Reproduce all of the records below word for word, keeping every line unchanged and in its original order.

..........

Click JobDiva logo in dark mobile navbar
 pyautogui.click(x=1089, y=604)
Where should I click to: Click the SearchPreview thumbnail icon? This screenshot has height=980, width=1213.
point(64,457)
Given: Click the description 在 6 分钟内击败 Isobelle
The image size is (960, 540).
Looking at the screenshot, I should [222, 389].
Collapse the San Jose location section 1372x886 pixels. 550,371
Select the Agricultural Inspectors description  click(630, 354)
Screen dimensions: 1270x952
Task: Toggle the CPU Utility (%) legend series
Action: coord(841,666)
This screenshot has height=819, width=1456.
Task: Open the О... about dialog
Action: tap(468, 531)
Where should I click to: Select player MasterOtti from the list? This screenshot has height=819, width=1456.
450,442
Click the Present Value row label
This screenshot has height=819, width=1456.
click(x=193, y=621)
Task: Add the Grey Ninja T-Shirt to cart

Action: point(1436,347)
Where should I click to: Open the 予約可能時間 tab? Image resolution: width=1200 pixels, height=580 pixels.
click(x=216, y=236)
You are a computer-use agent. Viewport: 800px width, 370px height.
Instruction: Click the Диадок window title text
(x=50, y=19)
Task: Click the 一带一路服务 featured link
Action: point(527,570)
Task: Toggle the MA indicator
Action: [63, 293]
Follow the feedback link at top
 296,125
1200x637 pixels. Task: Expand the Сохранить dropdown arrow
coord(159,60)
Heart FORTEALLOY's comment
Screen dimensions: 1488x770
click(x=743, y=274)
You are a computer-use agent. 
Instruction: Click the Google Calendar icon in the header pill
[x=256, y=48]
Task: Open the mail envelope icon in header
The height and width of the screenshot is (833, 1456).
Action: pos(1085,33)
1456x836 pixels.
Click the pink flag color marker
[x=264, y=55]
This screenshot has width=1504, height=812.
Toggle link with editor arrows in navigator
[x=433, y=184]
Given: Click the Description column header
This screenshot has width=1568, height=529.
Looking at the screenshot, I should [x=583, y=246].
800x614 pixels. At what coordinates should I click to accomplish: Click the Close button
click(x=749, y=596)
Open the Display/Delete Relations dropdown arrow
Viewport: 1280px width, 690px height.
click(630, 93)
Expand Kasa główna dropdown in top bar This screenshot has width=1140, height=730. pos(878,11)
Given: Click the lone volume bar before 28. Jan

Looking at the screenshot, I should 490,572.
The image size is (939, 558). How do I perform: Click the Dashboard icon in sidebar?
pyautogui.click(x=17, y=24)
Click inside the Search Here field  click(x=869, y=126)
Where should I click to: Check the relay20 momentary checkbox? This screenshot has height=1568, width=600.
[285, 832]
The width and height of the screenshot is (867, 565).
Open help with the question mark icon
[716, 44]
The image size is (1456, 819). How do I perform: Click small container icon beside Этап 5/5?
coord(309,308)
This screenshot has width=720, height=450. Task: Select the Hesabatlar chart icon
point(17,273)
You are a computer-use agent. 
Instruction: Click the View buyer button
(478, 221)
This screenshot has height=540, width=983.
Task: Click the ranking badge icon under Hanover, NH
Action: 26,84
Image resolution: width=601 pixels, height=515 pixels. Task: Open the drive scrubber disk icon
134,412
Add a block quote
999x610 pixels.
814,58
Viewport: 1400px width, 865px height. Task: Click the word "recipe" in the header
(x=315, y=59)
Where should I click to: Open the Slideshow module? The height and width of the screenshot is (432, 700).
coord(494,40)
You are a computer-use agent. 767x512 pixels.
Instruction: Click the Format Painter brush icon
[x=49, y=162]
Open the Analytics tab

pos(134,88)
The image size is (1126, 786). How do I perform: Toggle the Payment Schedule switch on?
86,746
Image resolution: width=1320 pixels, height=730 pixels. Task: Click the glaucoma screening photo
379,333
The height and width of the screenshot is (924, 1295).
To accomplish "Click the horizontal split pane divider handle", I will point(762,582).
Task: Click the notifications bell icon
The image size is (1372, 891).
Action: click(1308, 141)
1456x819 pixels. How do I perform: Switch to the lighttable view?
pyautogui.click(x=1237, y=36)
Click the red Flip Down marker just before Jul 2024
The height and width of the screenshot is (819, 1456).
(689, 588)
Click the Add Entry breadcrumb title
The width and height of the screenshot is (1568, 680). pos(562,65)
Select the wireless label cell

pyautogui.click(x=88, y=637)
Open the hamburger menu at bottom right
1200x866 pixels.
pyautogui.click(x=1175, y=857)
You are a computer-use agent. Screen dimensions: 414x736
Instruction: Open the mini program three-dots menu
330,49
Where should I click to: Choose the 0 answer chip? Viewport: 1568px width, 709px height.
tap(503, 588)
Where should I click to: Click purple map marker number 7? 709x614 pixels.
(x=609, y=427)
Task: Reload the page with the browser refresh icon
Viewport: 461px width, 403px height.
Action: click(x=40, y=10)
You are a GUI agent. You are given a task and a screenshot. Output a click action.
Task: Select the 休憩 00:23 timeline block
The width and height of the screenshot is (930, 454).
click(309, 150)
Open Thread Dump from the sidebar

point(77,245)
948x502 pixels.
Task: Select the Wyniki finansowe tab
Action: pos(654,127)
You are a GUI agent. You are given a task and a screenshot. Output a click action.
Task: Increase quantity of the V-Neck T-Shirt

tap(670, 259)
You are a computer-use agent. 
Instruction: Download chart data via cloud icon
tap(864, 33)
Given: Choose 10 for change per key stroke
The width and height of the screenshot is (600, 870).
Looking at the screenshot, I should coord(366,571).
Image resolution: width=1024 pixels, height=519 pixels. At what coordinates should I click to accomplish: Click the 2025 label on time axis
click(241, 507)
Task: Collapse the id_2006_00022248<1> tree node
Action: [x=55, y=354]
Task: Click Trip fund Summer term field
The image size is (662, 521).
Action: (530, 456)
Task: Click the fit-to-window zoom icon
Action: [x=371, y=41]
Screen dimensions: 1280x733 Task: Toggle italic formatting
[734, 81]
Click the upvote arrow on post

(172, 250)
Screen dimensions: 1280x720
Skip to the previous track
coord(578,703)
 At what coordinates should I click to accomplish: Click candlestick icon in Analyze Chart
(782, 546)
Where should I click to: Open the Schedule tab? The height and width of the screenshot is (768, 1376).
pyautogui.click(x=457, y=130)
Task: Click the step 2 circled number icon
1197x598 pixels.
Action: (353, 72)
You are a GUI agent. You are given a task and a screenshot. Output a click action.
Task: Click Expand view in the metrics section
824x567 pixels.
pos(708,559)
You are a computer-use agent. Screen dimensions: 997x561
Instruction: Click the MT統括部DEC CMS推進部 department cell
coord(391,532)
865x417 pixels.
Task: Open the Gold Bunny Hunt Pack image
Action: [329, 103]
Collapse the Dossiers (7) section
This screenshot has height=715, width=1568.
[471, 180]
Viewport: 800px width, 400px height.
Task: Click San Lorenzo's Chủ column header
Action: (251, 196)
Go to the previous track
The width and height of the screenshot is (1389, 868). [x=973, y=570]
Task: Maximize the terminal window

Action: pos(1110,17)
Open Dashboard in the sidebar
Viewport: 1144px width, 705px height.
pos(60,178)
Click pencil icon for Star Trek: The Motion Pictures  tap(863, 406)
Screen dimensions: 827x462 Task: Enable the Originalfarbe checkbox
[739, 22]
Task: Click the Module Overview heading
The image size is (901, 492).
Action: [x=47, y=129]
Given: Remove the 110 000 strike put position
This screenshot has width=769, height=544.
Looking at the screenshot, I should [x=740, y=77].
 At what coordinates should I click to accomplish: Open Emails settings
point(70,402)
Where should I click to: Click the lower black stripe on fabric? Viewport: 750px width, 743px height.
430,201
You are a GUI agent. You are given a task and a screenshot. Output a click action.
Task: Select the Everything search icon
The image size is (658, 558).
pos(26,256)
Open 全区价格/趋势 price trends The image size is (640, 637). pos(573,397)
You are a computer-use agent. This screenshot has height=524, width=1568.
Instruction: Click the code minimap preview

..........

EXERCISE ANSWER —
Click JobDiva logo in dark mobile navbar
 pyautogui.click(x=1089, y=604)
Where should I click to: Click the SearchPreview thumbnail icon? This screenshot has height=980, width=1213.
point(64,457)
Given: Click the description 在 6 分钟内击败 Isobelle
The image size is (960, 540).
Looking at the screenshot, I should [222, 389].
Collapse the San Jose location section 1372x886 pixels. 550,371
Select the Agricultural Inspectors description  click(630, 354)
Screen dimensions: 1270x952
Task: Toggle the CPU Utility (%) legend series
Action: coord(841,666)
This screenshot has height=819, width=1456.
Task: Open the О... about dialog
Action: tap(468, 531)
Where should I click to: Select player MasterOtti from the list? This screenshot has height=819, width=1456.
450,442
Click the Present Value row label
This screenshot has height=819, width=1456.
click(x=193, y=621)
Task: Add the Grey Ninja T-Shirt to cart

Action: point(1436,347)
Where should I click to: Open the 予約可能時間 tab? Image resolution: width=1200 pixels, height=580 pixels.
click(x=216, y=236)
You are a computer-use agent. Viewport: 800px width, 370px height.
Instruction: Click the Диадок window title text
(x=50, y=19)
Task: Click the 一带一路服务 featured link
Action: point(527,570)
Task: Toggle the MA indicator
Action: [63, 293]
Follow the feedback link at top
 296,125
1200x637 pixels. Task: Expand the Сохранить dropdown arrow
coord(159,60)
Heart FORTEALLOY's comment
Screen dimensions: 1488x770
click(x=743, y=274)
You are a computer-use agent. 
Instruction: Click the Google Calendar icon in the header pill
[x=256, y=48]
Task: Open the mail envelope icon in header
The height and width of the screenshot is (833, 1456).
Action: pos(1085,33)
1456x836 pixels.
Click the pink flag color marker
[x=264, y=55]
This screenshot has width=1504, height=812.
Toggle link with editor arrows in navigator
[x=433, y=184]
Given: Click the Description column header
This screenshot has width=1568, height=529.
Looking at the screenshot, I should [x=583, y=246].
800x614 pixels. At what coordinates should I click to accomplish: Click the Close button
click(x=749, y=596)
Open the Display/Delete Relations dropdown arrow
Viewport: 1280px width, 690px height.
click(630, 93)
Expand Kasa główna dropdown in top bar This screenshot has width=1140, height=730. pos(878,11)
Given: Click the lone volume bar before 28. Jan

Looking at the screenshot, I should 490,572.
The image size is (939, 558). How do I perform: Click the Dashboard icon in sidebar?
pyautogui.click(x=17, y=24)
Click inside the Search Here field  click(x=869, y=126)
Where should I click to: Check the relay20 momentary checkbox? This screenshot has height=1568, width=600.
[285, 832]
The width and height of the screenshot is (867, 565).
Open help with the question mark icon
[716, 44]
The image size is (1456, 819). How do I perform: Click small container icon beside Этап 5/5?
coord(309,308)
This screenshot has width=720, height=450. Task: Select the Hesabatlar chart icon
point(17,273)
You are a computer-use agent. 
Instruction: Click the View buyer button
(478, 221)
This screenshot has height=540, width=983.
Task: Click the ranking badge icon under Hanover, NH
Action: 26,84
Image resolution: width=601 pixels, height=515 pixels. Task: Open the drive scrubber disk icon
134,412
Add a block quote
999x610 pixels.
814,58
Viewport: 1400px width, 865px height. Task: Click the word "recipe" in the header
(x=315, y=59)
Where should I click to: Open the Slideshow module? The height and width of the screenshot is (432, 700).
coord(494,40)
You are a computer-use agent. 767x512 pixels.
Instruction: Click the Format Painter brush icon
[x=49, y=162]
Open the Analytics tab

pos(134,88)
The image size is (1126, 786). How do I perform: Toggle the Payment Schedule switch on?
86,746
Image resolution: width=1320 pixels, height=730 pixels. Task: Click the glaucoma screening photo
379,333
The height and width of the screenshot is (924, 1295).
To accomplish "Click the horizontal split pane divider handle", I will point(762,582).
Task: Click the notifications bell icon
The image size is (1372, 891).
Action: click(1308, 141)
1456x819 pixels. How do I perform: Switch to the lighttable view?
pyautogui.click(x=1237, y=36)
Click the red Flip Down marker just before Jul 2024
The height and width of the screenshot is (819, 1456).
(689, 588)
Click the Add Entry breadcrumb title
The width and height of the screenshot is (1568, 680). pos(562,65)
Select the wireless label cell

pyautogui.click(x=88, y=637)
Open the hamburger menu at bottom right
1200x866 pixels.
pyautogui.click(x=1175, y=857)
You are a computer-use agent. Screen dimensions: 414x736
Instruction: Open the mini program three-dots menu
330,49
Where should I click to: Choose the 0 answer chip? Viewport: 1568px width, 709px height.
tap(503, 588)
Where should I click to: Click purple map marker number 7? 709x614 pixels.
(x=609, y=427)
Task: Reload the page with the browser refresh icon
Viewport: 461px width, 403px height.
Action: click(x=40, y=10)
You are a GUI agent. You are given a task and a screenshot. Output a click action.
Task: Select the 休憩 00:23 timeline block
The width and height of the screenshot is (930, 454).
click(309, 150)
Open Thread Dump from the sidebar

point(77,245)
948x502 pixels.
Task: Select the Wyniki finansowe tab
Action: pos(654,127)
You are a GUI agent. You are given a task and a screenshot. Output a click action.
Task: Increase quantity of the V-Neck T-Shirt

tap(670, 259)
You are a computer-use agent. 
Instruction: Download chart data via cloud icon
tap(864, 33)
Given: Choose 10 for change per key stroke
The width and height of the screenshot is (600, 870).
Looking at the screenshot, I should coord(366,571).
Image resolution: width=1024 pixels, height=519 pixels. At what coordinates should I click to accomplish: Click the 2025 label on time axis
click(241, 507)
Task: Collapse the id_2006_00022248<1> tree node
Action: [x=55, y=354]
Task: Click Trip fund Summer term field
The image size is (662, 521).
Action: (530, 456)
Task: Click the fit-to-window zoom icon
Action: [x=371, y=41]
Screen dimensions: 1280x733 Task: Toggle italic formatting
[734, 81]
Click the upvote arrow on post

(172, 250)
Screen dimensions: 1280x720
Skip to the previous track
coord(578,703)
 At what coordinates should I click to accomplish: Click candlestick icon in Analyze Chart
(782, 546)
Where should I click to: Open the Schedule tab? The height and width of the screenshot is (768, 1376).
pyautogui.click(x=457, y=130)
Task: Click the step 2 circled number icon
1197x598 pixels.
Action: (353, 72)
You are a GUI agent. You are given a task and a screenshot. Output a click action.
Task: Click Expand view in the metrics section
824x567 pixels.
pos(708,559)
You are a computer-use agent. Screen dimensions: 997x561
Instruction: Click the MT統括部DEC CMS推進部 department cell
coord(391,532)
865x417 pixels.
Task: Open the Gold Bunny Hunt Pack image
Action: [329, 103]
Collapse the Dossiers (7) section
This screenshot has height=715, width=1568.
[471, 180]
Viewport: 800px width, 400px height.
Task: Click San Lorenzo's Chủ column header
Action: (251, 196)
Go to the previous track
The width and height of the screenshot is (1389, 868). [x=973, y=570]
Task: Maximize the terminal window

Action: pos(1110,17)
Open Dashboard in the sidebar
Viewport: 1144px width, 705px height.
pos(60,178)
Click pencil icon for Star Trek: The Motion Pictures  tap(863, 406)
Screen dimensions: 827x462 Task: Enable the Originalfarbe checkbox
[739, 22]
Task: Click the Module Overview heading
The image size is (901, 492).
Action: [x=47, y=129]
Given: Remove the 110 000 strike put position
This screenshot has width=769, height=544.
Looking at the screenshot, I should [x=740, y=77].
 At what coordinates should I click to accomplish: Open Emails settings
point(70,402)
Where should I click to: Click the lower black stripe on fabric? Viewport: 750px width, 743px height.
430,201
You are a GUI agent. You are given a task and a screenshot. Output a click action.
Task: Select the Everything search icon
The image size is (658, 558).
pos(26,256)
Open 全区价格/趋势 price trends The image size is (640, 637). pos(573,397)
You are a computer-use agent. This screenshot has height=524, width=1568.
Instruction: Click the code minimap preview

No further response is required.